5 Benefits of Taking Your Child to a Sensory Gym

If you have a child with a sensory processing disorder (SPD), there are many challenges you face that other parents don’t. Children with SPD who is over-sensitive often aren’t accommodated with everyday settings. They may find stimuli overwhelming such as:

  • Physical touch
  • Light
  • Noise
  • Food

For under-sensitive children, they may crave too much stimulation it’s difficult to meet their needs.

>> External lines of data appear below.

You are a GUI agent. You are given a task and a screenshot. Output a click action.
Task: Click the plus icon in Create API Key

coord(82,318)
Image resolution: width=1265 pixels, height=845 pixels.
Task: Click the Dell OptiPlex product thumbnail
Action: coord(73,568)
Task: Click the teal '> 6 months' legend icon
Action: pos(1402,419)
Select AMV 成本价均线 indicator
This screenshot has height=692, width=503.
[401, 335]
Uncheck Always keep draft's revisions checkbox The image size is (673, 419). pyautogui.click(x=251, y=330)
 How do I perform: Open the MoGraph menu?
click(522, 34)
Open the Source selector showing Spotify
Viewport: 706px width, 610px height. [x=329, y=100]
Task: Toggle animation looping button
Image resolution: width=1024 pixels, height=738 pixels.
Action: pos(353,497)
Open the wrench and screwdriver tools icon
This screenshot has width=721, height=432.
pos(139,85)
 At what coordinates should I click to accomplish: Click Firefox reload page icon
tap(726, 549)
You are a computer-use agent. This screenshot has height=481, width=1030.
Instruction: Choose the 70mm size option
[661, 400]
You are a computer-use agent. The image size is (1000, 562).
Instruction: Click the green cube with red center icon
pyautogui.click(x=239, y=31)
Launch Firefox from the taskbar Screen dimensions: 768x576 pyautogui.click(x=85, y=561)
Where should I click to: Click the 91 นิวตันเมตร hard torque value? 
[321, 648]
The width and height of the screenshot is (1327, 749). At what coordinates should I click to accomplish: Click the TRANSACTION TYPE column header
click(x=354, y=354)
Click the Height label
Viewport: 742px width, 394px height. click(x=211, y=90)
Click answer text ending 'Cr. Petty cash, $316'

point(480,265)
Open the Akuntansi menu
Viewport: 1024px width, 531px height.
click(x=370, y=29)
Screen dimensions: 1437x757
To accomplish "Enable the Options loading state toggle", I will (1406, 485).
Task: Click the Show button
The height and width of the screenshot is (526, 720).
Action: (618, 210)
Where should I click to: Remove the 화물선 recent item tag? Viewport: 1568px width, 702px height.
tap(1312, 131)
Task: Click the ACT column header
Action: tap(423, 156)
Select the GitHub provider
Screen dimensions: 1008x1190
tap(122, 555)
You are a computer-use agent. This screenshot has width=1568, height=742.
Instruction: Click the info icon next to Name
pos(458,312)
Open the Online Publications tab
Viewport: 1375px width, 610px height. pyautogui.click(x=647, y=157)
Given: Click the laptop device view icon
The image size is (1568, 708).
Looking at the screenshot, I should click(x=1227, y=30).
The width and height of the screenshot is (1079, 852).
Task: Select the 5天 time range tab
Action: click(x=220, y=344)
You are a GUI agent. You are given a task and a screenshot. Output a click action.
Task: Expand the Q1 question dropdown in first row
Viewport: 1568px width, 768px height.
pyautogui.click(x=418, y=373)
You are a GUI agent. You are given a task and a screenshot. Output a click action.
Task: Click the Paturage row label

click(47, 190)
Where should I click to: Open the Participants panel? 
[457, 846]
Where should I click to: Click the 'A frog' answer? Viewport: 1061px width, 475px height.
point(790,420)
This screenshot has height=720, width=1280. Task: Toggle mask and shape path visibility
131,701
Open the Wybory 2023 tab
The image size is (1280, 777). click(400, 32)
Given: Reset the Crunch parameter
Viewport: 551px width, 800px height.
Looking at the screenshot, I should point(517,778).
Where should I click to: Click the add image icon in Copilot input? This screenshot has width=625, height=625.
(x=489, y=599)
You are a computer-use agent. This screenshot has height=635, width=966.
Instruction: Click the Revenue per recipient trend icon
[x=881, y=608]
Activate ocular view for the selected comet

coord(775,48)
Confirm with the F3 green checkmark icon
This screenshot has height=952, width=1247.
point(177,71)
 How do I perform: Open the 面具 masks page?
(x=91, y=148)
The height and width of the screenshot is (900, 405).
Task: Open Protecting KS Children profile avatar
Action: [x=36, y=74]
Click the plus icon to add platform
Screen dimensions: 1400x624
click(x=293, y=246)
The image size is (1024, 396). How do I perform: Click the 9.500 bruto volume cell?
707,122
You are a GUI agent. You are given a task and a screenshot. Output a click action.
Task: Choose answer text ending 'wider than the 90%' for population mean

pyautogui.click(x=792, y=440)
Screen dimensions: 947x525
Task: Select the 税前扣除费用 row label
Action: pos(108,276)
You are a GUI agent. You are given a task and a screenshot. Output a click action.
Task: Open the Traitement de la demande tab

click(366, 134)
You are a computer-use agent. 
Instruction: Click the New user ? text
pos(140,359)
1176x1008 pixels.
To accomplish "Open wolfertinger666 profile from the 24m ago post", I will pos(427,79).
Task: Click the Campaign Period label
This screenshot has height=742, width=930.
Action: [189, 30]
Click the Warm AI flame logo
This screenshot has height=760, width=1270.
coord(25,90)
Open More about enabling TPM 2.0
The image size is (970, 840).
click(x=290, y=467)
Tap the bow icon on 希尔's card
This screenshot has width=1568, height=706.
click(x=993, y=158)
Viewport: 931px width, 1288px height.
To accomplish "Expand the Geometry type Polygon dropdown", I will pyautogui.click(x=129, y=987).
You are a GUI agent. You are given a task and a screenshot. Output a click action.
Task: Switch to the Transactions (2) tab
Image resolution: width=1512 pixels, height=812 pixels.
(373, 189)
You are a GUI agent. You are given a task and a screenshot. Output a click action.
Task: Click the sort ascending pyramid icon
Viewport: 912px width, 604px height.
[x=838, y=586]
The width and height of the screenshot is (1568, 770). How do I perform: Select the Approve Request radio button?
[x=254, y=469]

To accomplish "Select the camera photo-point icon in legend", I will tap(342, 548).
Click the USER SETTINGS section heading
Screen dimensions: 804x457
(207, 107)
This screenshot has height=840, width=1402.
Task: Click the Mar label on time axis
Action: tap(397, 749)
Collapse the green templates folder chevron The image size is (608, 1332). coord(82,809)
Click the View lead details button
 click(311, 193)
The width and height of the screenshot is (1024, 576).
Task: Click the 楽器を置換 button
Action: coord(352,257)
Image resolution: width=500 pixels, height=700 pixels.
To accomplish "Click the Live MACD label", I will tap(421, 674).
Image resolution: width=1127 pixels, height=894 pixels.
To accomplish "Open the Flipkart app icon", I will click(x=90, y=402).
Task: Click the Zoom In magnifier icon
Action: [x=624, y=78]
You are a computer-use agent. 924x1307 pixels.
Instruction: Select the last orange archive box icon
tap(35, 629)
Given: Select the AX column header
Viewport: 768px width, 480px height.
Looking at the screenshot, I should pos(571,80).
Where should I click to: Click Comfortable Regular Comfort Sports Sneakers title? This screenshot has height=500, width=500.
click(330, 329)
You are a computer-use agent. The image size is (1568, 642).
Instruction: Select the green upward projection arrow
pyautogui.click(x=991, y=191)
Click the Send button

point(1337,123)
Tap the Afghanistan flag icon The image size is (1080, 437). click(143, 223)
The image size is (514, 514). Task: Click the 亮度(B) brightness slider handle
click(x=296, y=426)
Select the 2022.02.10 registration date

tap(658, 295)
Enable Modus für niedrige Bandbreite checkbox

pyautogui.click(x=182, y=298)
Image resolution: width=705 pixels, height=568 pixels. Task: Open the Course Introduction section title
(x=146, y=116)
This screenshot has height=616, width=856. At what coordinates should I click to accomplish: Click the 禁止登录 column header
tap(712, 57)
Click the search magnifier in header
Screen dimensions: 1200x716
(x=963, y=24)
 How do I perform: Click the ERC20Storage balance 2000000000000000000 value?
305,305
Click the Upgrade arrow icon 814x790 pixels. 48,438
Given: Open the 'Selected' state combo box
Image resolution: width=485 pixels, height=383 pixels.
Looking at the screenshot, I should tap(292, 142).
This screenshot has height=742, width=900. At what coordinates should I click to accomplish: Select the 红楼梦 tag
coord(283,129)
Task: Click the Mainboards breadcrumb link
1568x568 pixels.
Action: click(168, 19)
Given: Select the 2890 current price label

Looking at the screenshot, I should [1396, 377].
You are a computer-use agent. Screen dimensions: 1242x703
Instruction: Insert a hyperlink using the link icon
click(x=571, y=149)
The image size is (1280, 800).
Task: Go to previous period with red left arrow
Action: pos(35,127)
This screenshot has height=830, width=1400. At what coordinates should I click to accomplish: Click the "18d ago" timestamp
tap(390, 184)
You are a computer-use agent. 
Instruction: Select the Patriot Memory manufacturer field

This is where a San Diego sensory gym comes in. Basically, a sensory gym is a smaller space intended for active sensory play. It includes sensory equipment made to provide vestibular and proprioceptive sensory input like:

  • Trampolines
  • Swings
  • Therapy balls

Here are five benefits of providing your child with a sensory gym environment.

1. Amplifies Therapy

Sensory gyms don’t replace other forms of therapy your child may be receiving. They actually help amplify its effects. They’re a good way to reduce social stress, foster independence and help safely acclimate your child to new stimuli.

2. Creates Fun

Sensory gyms help greatly with developmental improvements since they’re fun. They’re designed specifically for children with sensory processing disorders so they can play without stress.

3. Improves Fine Motor Skills

These gyms don’t just improve body awareness and balance, they also improve:

  • Fine motor skills
  • Cause-and-effect reasoning
  • Coordination
  • Cognitive-behavioral social skills

And, they do this in a safe environment.

4. Helps with Lethargy

If your child is unengaged, lethargic and can’t absorb normal stimulation, they can benefit from a sensory gym by being able to practice responding to sensory information.

5. You Can Bring it Home

If you design a sensory gym in your San Diego home, you’ll have an easy and quick way of encouraging sensory development without having to leave your house. There’s no need to buy expensive equipment either. You can use items from around your home like fans and bins and beanbags filled with various textures like sand, gravel or dry pasta.

Talk with your child’s pediatric occupational therapist about a sensory gym or how you can create one in your own home or experience one in your community.